#### [RECORDS TO USE]

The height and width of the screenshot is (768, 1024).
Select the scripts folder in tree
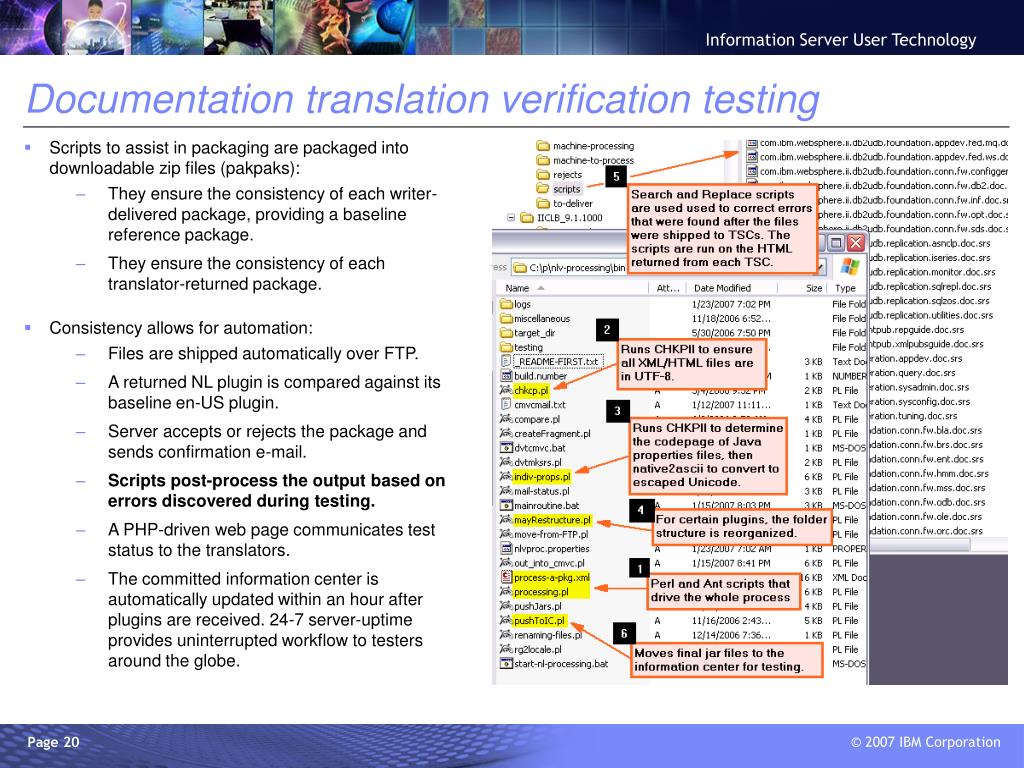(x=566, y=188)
--
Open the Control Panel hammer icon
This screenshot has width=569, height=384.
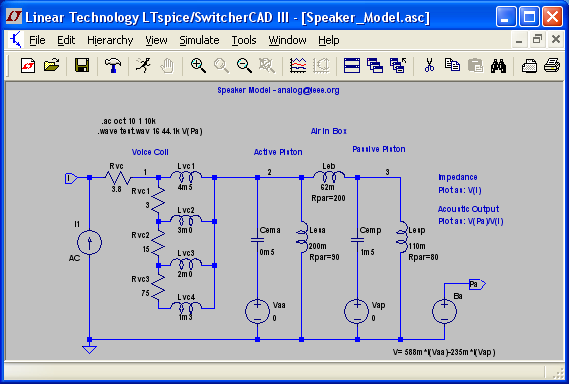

#### [YOUR INSTRUCTIONS]
Within the data above, the lines from the one with "Open the Control Panel hammer icon" to the one with "This screenshot has width=569, height=384." must be repeated exactly; no other line belongs in the answer.

#### [ANSWER TO THE EXERCISE]
Open the Control Panel hammer icon
This screenshot has width=569, height=384.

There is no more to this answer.